This topic describes how to use SQL in AnalyticDB for MySQL to perform machine learning tasks by deploying a Behavior Sequence Transformer (BST) model. The process covers the entire workflow, from data transformation and model creation to training, evaluation, and prediction.
Scenarios
You can use SQL queries to quickly perform model training and inference. SQL simplifies the entire process, including data pre-processing, training, and inference.
AnalyticDB for MySQL supports BST models. You can use these models for scenarios that require understanding user behavior patterns, analyzing user preferences, predicting future trends, or providing personalized recommendations. For example, in the gaming or e-commerce industries, you can capture long-term dependencies in user behavior. This helps you better understand and predict user actions and preferences to deliver personalized services and recommendations.
Prerequisites
The cluster is an Enterprise Edition, Basic Edition, or Data Lakehouse Edition cluster.
The cluster kernel version must be 3.2.4.0 or later.
NoteTo view and update the minor version of an AnalyticDB for MySQL cluster, log on to the AnalyticDB for MySQL console and go to the Configuration Information section of the Cluster Information page.
The AI resource group feature must be enabled. This feature is in public preview. To enable it, contact technical support.

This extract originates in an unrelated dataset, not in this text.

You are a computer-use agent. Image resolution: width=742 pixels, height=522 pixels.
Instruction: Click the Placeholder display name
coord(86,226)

Step 1: Create an AI resource group and attach it to a regular resource group
To run machine learning tasks using SQL, you need two types of resource groups:
AI resource group: This group is designed to support machine learning tasks. It manages the GPU resources required for these tasks and supports compute-intensive operations in model training and prediction.
Regular resource group: This group is used to process standard SQL queries, such as generating training data or running prediction functions.

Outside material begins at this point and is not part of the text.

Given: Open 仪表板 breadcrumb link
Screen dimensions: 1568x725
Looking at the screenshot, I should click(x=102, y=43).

SQL statements are first submitted to the regular resource group. If the system detects that a SQL statement requires AI computation, the task is automatically forwarded to the attached AI resource group for execution.
Therefore, you must first create an AI resource group and attach it to a regular resource group.

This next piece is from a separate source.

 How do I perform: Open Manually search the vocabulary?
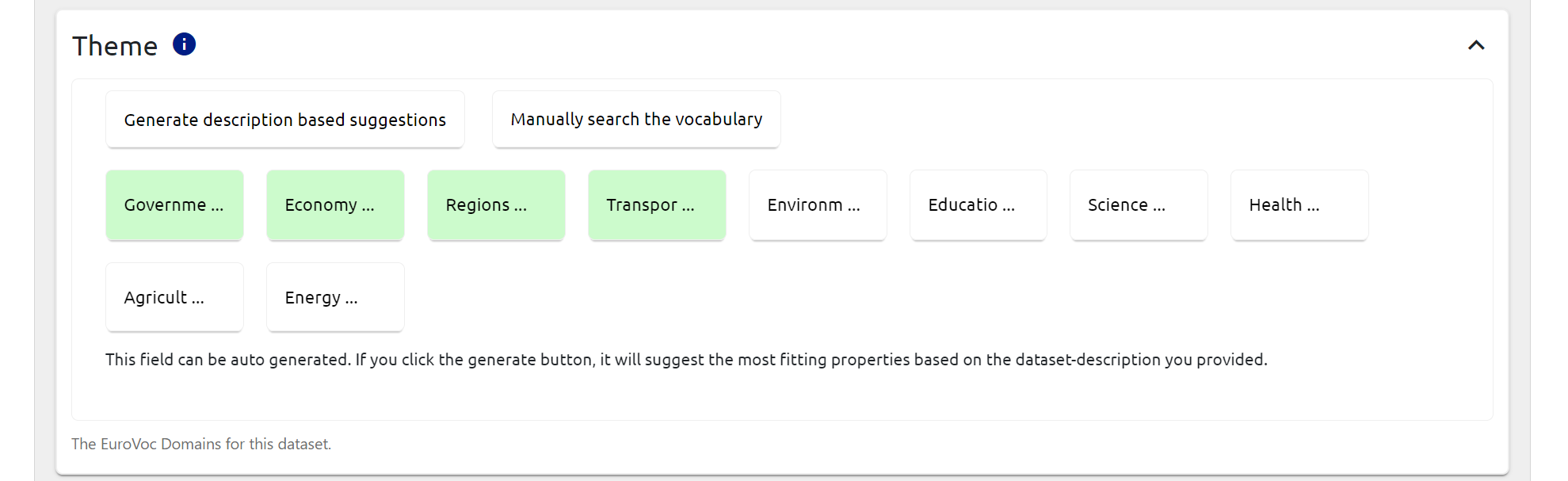636,120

Log on to the AnalyticDB for MySQL console. In the upper-left corner of the console, select a region. In the left-side navigation pane, click Clusters. Find the cluster that you want to manage and click the cluster ID.
In the navigation pane on the left, choose Cluster Management > Resource Management, and then click the Resource Groups tab.
In the upper-right corner of the resource group list, click Create Resource Group to create an AI resource group.
Parameter
Description
Resource Group Name
A custom name for the resource group. The name must be 2 to 30 characters in length, start with a letter, and can contain only letters, digits, and underscores.
Job Type
From the drop-down list, select AI.
ImportantIf the AI option is not available, the AI resource group feature is not enabled for your instance. Contact technical support.
Specifications
A combination of GPU, CPU, and memory resources. You can select ADB.MLLarge.24, ADB.MLLarge.2, or ADB.MLAdvavced.6.
Minimum Resources
The minimum number of resource units.
Maximum Resources
The maximum number of resource units.
Click OK to create the resource group.
Find the target regular resource group. In the Actions column, click Modify. Use the ML Job Resubmission Rules to attach the regular resource group to the newly created AI resource group.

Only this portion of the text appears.